_Exercise input_:
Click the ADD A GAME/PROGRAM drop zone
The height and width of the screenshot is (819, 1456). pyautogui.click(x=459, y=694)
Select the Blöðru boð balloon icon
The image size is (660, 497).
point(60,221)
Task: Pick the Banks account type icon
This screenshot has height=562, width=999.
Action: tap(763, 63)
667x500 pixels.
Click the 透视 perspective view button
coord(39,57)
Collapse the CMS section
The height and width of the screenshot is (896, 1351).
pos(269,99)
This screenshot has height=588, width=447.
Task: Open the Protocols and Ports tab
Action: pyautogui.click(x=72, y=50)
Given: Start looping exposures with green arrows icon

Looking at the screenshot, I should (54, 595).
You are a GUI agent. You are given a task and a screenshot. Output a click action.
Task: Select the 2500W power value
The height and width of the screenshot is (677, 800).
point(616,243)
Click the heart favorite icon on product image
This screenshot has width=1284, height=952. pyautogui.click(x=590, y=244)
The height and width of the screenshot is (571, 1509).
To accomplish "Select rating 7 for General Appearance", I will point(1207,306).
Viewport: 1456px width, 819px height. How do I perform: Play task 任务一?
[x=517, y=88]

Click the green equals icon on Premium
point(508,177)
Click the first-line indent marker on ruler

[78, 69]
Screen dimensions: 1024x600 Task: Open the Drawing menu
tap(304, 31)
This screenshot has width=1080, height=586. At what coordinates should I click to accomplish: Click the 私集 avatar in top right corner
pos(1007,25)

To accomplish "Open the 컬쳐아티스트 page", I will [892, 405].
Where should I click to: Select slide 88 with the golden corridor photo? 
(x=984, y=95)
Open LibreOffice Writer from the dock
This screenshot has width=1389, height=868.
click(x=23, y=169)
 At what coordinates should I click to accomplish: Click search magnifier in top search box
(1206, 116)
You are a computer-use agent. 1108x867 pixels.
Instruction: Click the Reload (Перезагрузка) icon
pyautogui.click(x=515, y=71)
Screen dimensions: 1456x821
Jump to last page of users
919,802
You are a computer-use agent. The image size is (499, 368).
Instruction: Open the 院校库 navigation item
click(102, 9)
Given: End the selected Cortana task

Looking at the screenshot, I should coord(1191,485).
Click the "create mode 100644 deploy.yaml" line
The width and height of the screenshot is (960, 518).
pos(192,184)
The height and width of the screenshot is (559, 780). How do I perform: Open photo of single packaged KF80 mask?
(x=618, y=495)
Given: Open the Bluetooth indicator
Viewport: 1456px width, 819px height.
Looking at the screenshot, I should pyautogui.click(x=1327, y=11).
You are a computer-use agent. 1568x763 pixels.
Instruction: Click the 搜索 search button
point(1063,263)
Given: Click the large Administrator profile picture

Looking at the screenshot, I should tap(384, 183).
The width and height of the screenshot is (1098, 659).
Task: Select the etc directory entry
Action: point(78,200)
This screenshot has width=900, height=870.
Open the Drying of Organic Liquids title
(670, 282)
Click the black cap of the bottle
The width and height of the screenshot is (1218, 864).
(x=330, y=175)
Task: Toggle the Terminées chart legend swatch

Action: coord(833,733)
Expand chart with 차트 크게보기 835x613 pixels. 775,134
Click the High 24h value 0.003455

_Required task_:
Reproduce the data verbatim from the line with "This screenshot has width=1080, height=586." up to and including the line with "point(1063,263)".

_Solution to the problem_:
This screenshot has width=1080, height=586. At what coordinates should I click to accomplish: Click the 私集 avatar in top right corner
pos(1007,25)

To accomplish "Open the 컬쳐아티스트 page", I will [892, 405].
Where should I click to: Select slide 88 with the golden corridor photo? 
(x=984, y=95)
Open LibreOffice Writer from the dock
This screenshot has width=1389, height=868.
click(x=23, y=169)
 At what coordinates should I click to accomplish: Click search magnifier in top search box
(1206, 116)
You are a computer-use agent. 1108x867 pixels.
Instruction: Click the Reload (Перезагрузка) icon
pyautogui.click(x=515, y=71)
Screen dimensions: 1456x821
Jump to last page of users
919,802
You are a computer-use agent. The image size is (499, 368).
Instruction: Open the 院校库 navigation item
click(102, 9)
Given: End the selected Cortana task

Looking at the screenshot, I should coord(1191,485).
Click the "create mode 100644 deploy.yaml" line
The width and height of the screenshot is (960, 518).
pos(192,184)
The height and width of the screenshot is (559, 780). How do I perform: Open photo of single packaged KF80 mask?
(x=618, y=495)
Given: Open the Bluetooth indicator
Viewport: 1456px width, 819px height.
Looking at the screenshot, I should pyautogui.click(x=1327, y=11).
You are a computer-use agent. 1568x763 pixels.
Instruction: Click the 搜索 search button
point(1063,263)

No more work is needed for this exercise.